REQUIREMENT —
These entries are to be set down again exactly.

PROVIDED INFORMATION —
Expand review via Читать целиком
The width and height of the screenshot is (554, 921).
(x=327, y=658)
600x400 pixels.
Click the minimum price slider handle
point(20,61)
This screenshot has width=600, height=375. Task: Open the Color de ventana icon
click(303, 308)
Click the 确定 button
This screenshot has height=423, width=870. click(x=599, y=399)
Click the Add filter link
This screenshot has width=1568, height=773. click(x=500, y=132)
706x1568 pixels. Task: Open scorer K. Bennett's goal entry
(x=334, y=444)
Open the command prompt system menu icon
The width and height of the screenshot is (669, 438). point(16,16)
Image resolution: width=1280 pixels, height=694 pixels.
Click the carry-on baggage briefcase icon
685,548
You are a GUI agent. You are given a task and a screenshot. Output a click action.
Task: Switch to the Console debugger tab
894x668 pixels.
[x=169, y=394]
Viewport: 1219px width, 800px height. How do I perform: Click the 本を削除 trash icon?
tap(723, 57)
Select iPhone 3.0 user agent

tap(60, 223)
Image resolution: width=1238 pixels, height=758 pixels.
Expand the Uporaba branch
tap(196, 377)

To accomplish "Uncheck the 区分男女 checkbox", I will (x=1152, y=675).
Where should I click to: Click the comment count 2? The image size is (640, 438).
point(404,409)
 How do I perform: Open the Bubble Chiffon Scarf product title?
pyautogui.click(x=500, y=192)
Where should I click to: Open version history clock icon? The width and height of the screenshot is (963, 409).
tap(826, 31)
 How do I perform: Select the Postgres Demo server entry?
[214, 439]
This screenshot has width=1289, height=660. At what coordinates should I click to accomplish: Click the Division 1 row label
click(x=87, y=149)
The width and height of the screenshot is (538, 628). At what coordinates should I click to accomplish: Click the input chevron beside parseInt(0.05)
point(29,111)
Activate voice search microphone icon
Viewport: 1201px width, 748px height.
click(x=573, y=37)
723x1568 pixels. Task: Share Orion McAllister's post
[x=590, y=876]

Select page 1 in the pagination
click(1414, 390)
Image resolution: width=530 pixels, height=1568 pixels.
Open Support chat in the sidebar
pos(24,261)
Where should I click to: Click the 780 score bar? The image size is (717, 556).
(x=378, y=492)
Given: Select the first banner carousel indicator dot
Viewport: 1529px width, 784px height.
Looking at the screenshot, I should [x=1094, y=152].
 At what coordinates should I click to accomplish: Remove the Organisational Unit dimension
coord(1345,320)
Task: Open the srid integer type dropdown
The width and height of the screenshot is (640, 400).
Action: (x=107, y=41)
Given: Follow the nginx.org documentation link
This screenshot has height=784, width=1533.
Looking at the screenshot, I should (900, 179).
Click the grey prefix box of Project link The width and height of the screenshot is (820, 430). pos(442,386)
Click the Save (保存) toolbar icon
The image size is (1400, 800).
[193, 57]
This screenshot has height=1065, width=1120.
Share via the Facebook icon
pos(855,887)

ANSWER SECTION —
Expand review via Читать целиком
The width and height of the screenshot is (554, 921).
(x=327, y=658)
600x400 pixels.
Click the minimum price slider handle
point(20,61)
This screenshot has width=600, height=375. Task: Open the Color de ventana icon
click(303, 308)
Click the 确定 button
This screenshot has height=423, width=870. click(x=599, y=399)
Click the Add filter link
This screenshot has width=1568, height=773. click(x=500, y=132)
706x1568 pixels. Task: Open scorer K. Bennett's goal entry
(x=334, y=444)
Open the command prompt system menu icon
The width and height of the screenshot is (669, 438). point(16,16)
Image resolution: width=1280 pixels, height=694 pixels.
Click the carry-on baggage briefcase icon
685,548
You are a GUI agent. You are given a task and a screenshot. Output a click action.
Task: Switch to the Console debugger tab
894x668 pixels.
[x=169, y=394]
Viewport: 1219px width, 800px height. How do I perform: Click the 本を削除 trash icon?
tap(723, 57)
Select iPhone 3.0 user agent

tap(60, 223)
Image resolution: width=1238 pixels, height=758 pixels.
Expand the Uporaba branch
tap(196, 377)

To accomplish "Uncheck the 区分男女 checkbox", I will (x=1152, y=675).
Where should I click to: Click the comment count 2? The image size is (640, 438).
point(404,409)
 How do I perform: Open the Bubble Chiffon Scarf product title?
pyautogui.click(x=500, y=192)
Where should I click to: Open version history clock icon? The width and height of the screenshot is (963, 409).
tap(826, 31)
 How do I perform: Select the Postgres Demo server entry?
[214, 439]
This screenshot has width=1289, height=660. At what coordinates should I click to accomplish: Click the Division 1 row label
click(x=87, y=149)
The width and height of the screenshot is (538, 628). At what coordinates should I click to accomplish: Click the input chevron beside parseInt(0.05)
point(29,111)
Activate voice search microphone icon
Viewport: 1201px width, 748px height.
click(x=573, y=37)
723x1568 pixels. Task: Share Orion McAllister's post
[x=590, y=876]

Select page 1 in the pagination
click(1414, 390)
Image resolution: width=530 pixels, height=1568 pixels.
Open Support chat in the sidebar
pos(24,261)
Where should I click to: Click the 780 score bar? The image size is (717, 556).
(x=378, y=492)
Given: Select the first banner carousel indicator dot
Viewport: 1529px width, 784px height.
Looking at the screenshot, I should [x=1094, y=152].
 At what coordinates should I click to accomplish: Remove the Organisational Unit dimension
coord(1345,320)
Task: Open the srid integer type dropdown
The width and height of the screenshot is (640, 400).
Action: (x=107, y=41)
Given: Follow the nginx.org documentation link
This screenshot has height=784, width=1533.
Looking at the screenshot, I should (900, 179).
Click the grey prefix box of Project link The width and height of the screenshot is (820, 430). pos(442,386)
Click the Save (保存) toolbar icon
The image size is (1400, 800).
[193, 57]
This screenshot has height=1065, width=1120.
Share via the Facebook icon
pos(855,887)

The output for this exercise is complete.